Il governatore annuncia l’arrivo a Campobasso dei rimpiazzi dai Caraibi, modello già sperimentato in Calabria. Ma per i sindacati è una soluzione che lascia il tempo che trova: servono investimenti e politiche lungimiranti
La crisi della sanità non è uniforme, e in alcune regioni assume contorni talvolta drammatici. Il Molise è l’esempio emblematico: da oltre quindici anni vive sotto la spada di Damocle di un piano di rientro dal disavanzo. La gestione commissariale, secondo gli analisti, ha provato a risanare in qualche modo, ma le misure drastiche hanno poi accentuato le fragilità del sistema. I numeri non dicono tutto, sono le storie quotidiane di reparti sguarniti, concorsi andati deserti e cittadini costretti a spostarsi altrove per ricevere cure adeguate a raccontare la reale portata di un’emergenza strutturale.
In questo contesto, il presidente della Regione Molise, Francesco Roberti, ha annunciato un nuovo accordo per l’arrivo di medici cubani, sul modello già sperimentato in Calabria, con l’obiettivo di garantire la presenza di professionisti nei presidi ospedalieri. “Senza medici non si può andare avanti” ha dichiarato, “l’intesa con i medici cubani rappresenta un’idea concreta per assicurare la presenza di un numero necessario di professionisti in servizio”.

▶ Dati grezzi:
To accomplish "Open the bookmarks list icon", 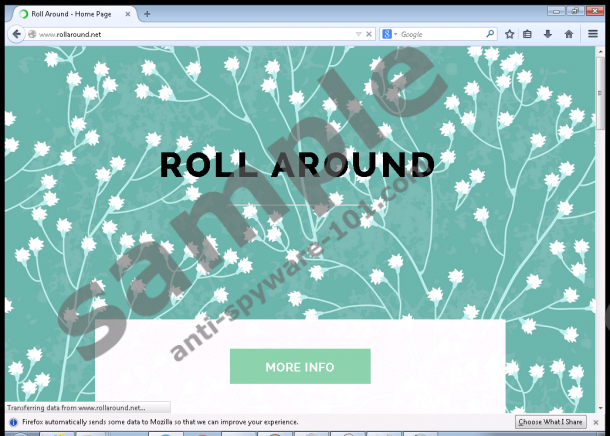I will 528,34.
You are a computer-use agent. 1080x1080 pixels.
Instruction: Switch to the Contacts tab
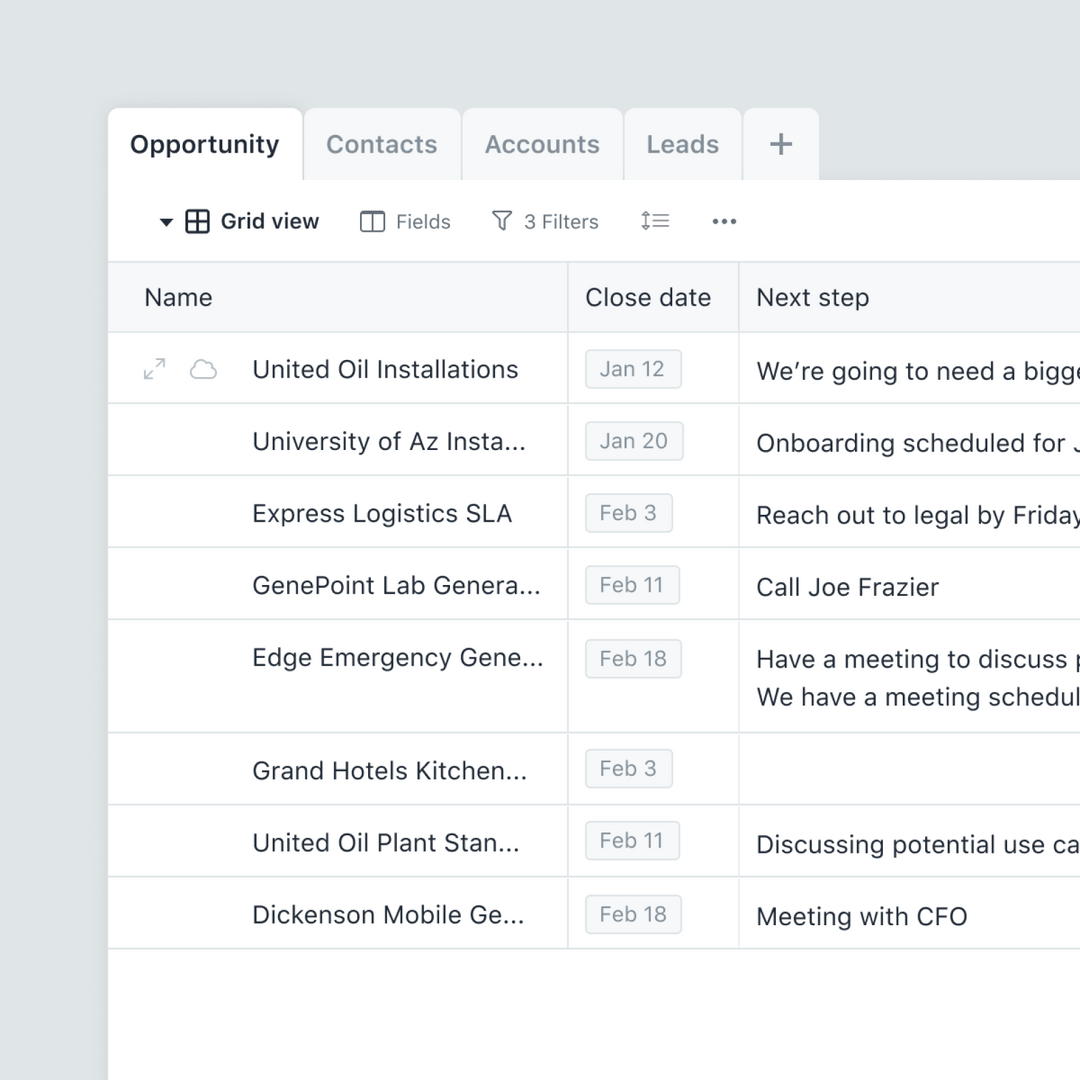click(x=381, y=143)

▶ Prova tu: Prosegui il testo sulla crisi della sanità in Molise, a partire dalla dichiarazione del presidente Roberti con cui si chiude.

▶ La risposta:
Non è la prima volta che la regione ricorre a soluzioni esterne per tamponare la carenza di organico. Durante l’emergenza Covid, furono i medici venezuelani a prestare servizio negli ospedali molisani. Ma la situazione, oggi, appare ancora più paradossale: nonostante il passaggio da più Aziende sanitarie a un’unica struttura regionale, i costi appaiono aumentati. “Abbiamo ereditato una programmazione errata e una situazione disastrosa,” ha commentato il governatore, “non si comprende come, con l’eliminazione delle vecchie Asl e l’introduzione di un’unica Azienda sanitaria, siano aumentati i costi e, di conseguenza, il debito”.
Il quadro è aggravato da una scarsa attrattività del territorio per i giovani medici, che preferiscono altre destinazioni o il settore privato. I concorsi pubblici vanno spesso deserti, si ricorre a medici in pensione, a professionisti stranieri, e si stipulano accordi con strutture sanitarie di fuori regione. Nel 2019, l’allora Commissario ad Acta per la sanità, Angelo Giustini, arrivò persino a ipotizzare il ricorso a medici militari in pensione per “superare questo agonico stallo nella governance del Servizio sanitario regionale e del diritto all’equità e universalità di accesso dei cittadini”.
Ma non tutti vedono con favore l’arrivo dei medici cubani. Gianluca Giuliano, segretario nazionale Ugl Salute, ha definito l’iniziativa “una soluzione tampone che non affronta i veri nodi della crisi della sanità pubblica”. Secondo Giuliano, “non è accettabile che in un Paese come l’Italia non si investa seriamente sul personale interno, preferendo ricorrere a soluzioni estemporanee. Servono contratti stabili, retribuzioni adeguate, migliori condizioni di lavoro e incentivi concreti, così da fermare la fuga all’estero e verso il privato di medici e infermieri italiani”.
Il governatore Roberti, consapevole della natura transitoria di queste misure, guarda al futuro e punta sul ruolo dell’Università del Molise. “Stiamo formando giovani medici nelle specializzazioni oggi carenti nei nostri ospedali,” ha spiegato, “e nei prossimi cinque anni gli specializzandi Unimol potranno entrare, crescere professionalmente, e al tempo stesso rafforzare la sanità molisana”.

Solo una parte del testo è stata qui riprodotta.